Before this year's Sprint Cup Series race at Texas Motor Speedway in April, crew chief Dave Winston wasn't familiar with Malwarebytes. But after a virus infected his company computer, encrypting crucial files and leaving him and his team feeling helpless, he learned not only about computer security, but about an entire underground network of cyber thieves, ransomware and the digital currency known as bitcoin.

The story sounds more similar to a script for a spy thriller than a real-world occurrence, full of intrigue and secrecy, including a theft and a ransom note, the result of a virus attack that left no trail and few clues.

But this was no Hollywood movie. The attack and the ransom note were real.

The hostage in this instance was crucial information belonging to the CSLFR team -- chassis information, wind tunnel and simulation data stored on Winston's computer. With the team making preparations for the Texas race, the inability to access those files brought work to a standstill.

Winston told NASCAR.com that he was in his office working on his computer when he noticed random files beginning to show up in various folders...."

More from NASCAR.com
 
I ran into a new variant of this puppy at work this week. Fortunately, it didn't encrypt the user's data stored on the network. Everything related to work is supposed to be up on the network, but he was caught with a small percentage of data on the local hard drive. Mostly it was some older developmental stuff, and that data could just as easily have been lost to a hard drive crash, laptop theft, etc.

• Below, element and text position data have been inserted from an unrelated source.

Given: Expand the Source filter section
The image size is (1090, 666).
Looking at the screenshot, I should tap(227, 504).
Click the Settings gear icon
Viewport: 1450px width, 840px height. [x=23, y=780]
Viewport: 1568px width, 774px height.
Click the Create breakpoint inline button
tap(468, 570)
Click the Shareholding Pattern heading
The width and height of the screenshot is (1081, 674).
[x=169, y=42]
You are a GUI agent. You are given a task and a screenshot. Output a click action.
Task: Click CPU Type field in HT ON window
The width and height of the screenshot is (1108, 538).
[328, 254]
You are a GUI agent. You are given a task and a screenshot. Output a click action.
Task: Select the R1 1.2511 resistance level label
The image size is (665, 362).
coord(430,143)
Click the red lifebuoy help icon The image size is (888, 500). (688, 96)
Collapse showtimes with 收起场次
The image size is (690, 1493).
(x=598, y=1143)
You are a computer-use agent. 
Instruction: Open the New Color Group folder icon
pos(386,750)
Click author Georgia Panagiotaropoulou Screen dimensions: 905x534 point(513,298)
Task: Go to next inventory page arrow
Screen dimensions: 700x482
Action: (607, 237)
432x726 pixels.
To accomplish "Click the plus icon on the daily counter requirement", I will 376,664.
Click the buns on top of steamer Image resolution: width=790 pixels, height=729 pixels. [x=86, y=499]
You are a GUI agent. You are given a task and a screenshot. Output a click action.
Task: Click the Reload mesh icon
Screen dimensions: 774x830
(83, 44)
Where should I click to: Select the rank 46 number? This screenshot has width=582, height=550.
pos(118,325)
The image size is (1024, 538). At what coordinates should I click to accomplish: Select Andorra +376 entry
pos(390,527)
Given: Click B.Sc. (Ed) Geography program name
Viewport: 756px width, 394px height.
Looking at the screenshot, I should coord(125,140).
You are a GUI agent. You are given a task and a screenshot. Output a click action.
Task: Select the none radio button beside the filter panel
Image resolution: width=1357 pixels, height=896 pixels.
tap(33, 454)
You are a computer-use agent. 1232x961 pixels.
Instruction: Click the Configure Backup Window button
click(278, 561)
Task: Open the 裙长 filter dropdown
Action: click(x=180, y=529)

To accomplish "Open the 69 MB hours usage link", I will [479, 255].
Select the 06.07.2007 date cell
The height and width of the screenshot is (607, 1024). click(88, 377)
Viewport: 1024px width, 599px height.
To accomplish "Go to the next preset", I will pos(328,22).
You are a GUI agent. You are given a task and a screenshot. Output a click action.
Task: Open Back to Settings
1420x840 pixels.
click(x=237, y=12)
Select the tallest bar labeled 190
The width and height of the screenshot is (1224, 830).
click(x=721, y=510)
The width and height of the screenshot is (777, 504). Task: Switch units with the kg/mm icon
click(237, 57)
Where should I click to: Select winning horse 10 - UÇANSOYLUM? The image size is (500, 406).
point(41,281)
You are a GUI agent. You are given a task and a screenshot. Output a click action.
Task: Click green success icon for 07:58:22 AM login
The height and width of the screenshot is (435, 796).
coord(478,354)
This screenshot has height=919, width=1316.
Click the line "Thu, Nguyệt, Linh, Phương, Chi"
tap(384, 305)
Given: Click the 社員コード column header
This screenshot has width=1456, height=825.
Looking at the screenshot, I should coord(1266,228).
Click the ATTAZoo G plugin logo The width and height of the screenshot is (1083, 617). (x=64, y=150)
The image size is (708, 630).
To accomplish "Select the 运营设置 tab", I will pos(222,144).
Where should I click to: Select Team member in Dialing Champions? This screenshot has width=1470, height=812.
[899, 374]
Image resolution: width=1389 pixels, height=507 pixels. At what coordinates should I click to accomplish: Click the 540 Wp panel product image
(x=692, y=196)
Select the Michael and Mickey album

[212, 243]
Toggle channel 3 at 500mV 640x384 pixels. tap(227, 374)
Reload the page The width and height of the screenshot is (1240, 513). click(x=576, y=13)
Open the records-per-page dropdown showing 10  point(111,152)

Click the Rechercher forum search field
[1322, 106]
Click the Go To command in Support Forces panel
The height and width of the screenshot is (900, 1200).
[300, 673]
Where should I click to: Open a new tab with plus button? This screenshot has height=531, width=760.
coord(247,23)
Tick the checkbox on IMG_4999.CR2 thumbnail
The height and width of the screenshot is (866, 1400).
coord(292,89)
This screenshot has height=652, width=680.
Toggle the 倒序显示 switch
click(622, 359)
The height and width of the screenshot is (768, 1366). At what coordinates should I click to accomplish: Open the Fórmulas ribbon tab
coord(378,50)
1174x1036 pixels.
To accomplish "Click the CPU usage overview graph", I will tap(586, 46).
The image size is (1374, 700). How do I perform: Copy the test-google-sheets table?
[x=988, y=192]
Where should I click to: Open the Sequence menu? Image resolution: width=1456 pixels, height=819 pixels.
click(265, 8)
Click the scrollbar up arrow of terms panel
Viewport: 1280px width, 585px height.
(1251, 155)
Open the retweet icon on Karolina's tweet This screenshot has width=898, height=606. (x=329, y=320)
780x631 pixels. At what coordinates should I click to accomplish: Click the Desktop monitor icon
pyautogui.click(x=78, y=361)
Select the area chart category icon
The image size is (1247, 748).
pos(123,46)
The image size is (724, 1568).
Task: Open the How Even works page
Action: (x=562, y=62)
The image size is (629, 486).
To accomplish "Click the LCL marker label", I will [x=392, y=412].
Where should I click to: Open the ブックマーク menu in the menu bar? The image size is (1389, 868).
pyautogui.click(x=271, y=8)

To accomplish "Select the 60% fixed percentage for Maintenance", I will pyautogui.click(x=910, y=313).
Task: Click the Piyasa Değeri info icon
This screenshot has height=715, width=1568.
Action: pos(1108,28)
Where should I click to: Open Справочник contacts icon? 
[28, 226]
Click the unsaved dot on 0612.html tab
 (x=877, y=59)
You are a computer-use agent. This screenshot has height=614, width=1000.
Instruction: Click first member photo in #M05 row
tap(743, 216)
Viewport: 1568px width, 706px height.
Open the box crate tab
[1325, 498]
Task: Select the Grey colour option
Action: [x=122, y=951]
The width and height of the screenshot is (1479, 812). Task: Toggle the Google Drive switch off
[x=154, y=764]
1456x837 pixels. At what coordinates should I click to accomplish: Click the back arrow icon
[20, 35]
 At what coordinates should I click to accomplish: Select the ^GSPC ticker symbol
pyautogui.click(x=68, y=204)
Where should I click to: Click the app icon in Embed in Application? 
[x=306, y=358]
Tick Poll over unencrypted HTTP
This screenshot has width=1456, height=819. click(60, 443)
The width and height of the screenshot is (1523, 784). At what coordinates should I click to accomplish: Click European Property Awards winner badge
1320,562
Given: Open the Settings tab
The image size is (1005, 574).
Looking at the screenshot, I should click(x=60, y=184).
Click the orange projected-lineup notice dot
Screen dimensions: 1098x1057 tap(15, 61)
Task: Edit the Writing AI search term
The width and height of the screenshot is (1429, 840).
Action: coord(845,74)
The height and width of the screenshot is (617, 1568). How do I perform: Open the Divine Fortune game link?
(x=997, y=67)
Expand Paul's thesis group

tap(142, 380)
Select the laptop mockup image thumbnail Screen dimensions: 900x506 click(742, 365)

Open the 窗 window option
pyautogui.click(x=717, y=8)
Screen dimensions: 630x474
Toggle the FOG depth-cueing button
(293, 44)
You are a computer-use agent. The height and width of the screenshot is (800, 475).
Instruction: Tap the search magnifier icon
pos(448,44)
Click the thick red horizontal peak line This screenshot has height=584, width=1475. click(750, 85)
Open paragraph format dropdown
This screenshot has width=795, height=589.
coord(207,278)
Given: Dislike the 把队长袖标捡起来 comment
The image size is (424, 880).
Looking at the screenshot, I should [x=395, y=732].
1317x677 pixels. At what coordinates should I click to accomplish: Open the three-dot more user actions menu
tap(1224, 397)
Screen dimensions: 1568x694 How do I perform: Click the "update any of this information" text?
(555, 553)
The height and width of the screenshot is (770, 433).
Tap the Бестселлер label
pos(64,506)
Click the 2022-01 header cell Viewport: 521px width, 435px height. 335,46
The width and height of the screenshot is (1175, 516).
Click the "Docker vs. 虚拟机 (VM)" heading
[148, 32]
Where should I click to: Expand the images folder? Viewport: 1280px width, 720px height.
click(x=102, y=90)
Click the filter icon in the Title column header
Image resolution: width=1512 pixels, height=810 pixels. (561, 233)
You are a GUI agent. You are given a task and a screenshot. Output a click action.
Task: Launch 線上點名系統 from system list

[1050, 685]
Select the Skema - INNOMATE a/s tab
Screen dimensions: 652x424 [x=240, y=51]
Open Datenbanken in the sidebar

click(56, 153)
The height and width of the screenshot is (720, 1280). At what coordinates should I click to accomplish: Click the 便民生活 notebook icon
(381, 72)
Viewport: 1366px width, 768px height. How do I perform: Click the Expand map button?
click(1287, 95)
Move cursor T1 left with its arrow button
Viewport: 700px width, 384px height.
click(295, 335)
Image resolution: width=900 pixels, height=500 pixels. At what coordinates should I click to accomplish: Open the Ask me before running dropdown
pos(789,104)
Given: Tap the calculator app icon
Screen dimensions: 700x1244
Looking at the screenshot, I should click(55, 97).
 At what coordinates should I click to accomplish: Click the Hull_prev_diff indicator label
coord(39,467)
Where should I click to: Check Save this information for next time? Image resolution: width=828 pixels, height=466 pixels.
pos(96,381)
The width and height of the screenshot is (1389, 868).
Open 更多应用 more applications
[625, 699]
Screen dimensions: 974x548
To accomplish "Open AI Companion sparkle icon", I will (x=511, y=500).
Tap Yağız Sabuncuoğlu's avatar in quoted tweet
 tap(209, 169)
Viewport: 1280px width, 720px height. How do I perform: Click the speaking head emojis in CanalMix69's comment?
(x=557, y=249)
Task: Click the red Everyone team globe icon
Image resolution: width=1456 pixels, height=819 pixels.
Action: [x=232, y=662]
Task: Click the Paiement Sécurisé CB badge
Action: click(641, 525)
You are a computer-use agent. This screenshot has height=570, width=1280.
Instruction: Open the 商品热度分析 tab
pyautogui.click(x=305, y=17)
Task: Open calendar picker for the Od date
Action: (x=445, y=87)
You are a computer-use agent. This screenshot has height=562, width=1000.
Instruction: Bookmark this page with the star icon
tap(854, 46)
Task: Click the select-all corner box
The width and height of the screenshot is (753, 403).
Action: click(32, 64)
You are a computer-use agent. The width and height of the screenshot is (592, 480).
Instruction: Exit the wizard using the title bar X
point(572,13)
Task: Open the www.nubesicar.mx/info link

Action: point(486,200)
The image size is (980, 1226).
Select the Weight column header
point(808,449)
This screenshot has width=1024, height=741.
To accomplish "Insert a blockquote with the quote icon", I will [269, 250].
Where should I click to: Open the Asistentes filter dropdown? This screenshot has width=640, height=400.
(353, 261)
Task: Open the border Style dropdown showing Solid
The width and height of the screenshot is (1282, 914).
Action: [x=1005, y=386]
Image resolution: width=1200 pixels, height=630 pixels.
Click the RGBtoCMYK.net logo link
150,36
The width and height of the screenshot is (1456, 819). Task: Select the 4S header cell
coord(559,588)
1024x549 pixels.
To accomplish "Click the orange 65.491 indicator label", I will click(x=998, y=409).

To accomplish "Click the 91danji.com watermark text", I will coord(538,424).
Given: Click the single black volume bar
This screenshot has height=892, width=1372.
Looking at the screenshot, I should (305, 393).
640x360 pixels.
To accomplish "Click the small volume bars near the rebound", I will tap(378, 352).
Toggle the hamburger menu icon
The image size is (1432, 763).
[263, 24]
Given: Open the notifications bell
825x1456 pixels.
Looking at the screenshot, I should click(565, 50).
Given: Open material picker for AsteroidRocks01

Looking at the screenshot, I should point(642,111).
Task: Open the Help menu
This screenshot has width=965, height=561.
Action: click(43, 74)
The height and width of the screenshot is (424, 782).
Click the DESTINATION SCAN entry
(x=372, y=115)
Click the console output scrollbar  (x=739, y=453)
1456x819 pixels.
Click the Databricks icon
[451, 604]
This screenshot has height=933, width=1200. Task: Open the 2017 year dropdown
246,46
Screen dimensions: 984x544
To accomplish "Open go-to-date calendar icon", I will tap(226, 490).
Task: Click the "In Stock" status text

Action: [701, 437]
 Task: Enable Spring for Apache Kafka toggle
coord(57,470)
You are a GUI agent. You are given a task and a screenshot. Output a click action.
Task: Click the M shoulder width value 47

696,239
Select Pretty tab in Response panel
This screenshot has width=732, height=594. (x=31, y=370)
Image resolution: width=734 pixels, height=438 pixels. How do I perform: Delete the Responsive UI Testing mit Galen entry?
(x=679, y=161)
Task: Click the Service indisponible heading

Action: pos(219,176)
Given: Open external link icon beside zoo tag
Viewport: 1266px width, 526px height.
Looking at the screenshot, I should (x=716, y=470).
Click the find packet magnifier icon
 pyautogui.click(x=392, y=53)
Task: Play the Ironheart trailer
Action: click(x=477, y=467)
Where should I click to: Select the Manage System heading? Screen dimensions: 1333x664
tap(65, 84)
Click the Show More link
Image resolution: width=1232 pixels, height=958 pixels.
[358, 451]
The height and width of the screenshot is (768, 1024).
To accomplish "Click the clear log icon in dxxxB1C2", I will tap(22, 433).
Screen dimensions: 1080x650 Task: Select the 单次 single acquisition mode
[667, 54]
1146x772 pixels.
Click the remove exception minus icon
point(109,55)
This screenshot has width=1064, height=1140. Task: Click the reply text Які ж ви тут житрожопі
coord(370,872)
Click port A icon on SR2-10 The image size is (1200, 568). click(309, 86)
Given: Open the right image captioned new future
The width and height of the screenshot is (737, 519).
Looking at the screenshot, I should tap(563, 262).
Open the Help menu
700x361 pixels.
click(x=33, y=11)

I don't know who provides IT support for Circle, but somebody needs to explain the importance of off-line backups to these guys.
 
If you are so desperate that you think hacking Leavine Family Racing could potentially improve your performance, you might want to plan your racing exit strategy :D
 
If you are so desperate that you think hacking Leavine Family Racing could potentially improve your performance, you might want to plan your racing exit strategy :D
It's not a targeted hack. It's a mass e-mailing with a contaminated attachment.
 
Dang son, sounds like he got some form of the Crypto virus. As @Charlie Spencer said, that's crazy that they didn't have backups. I'm surprised that they paid the ransom and that they actually got their files back too. I figured that the jerks would just have left them encrypted and taken the money.

We occasionally use MalwareBytes where I work. It seems to work well enough.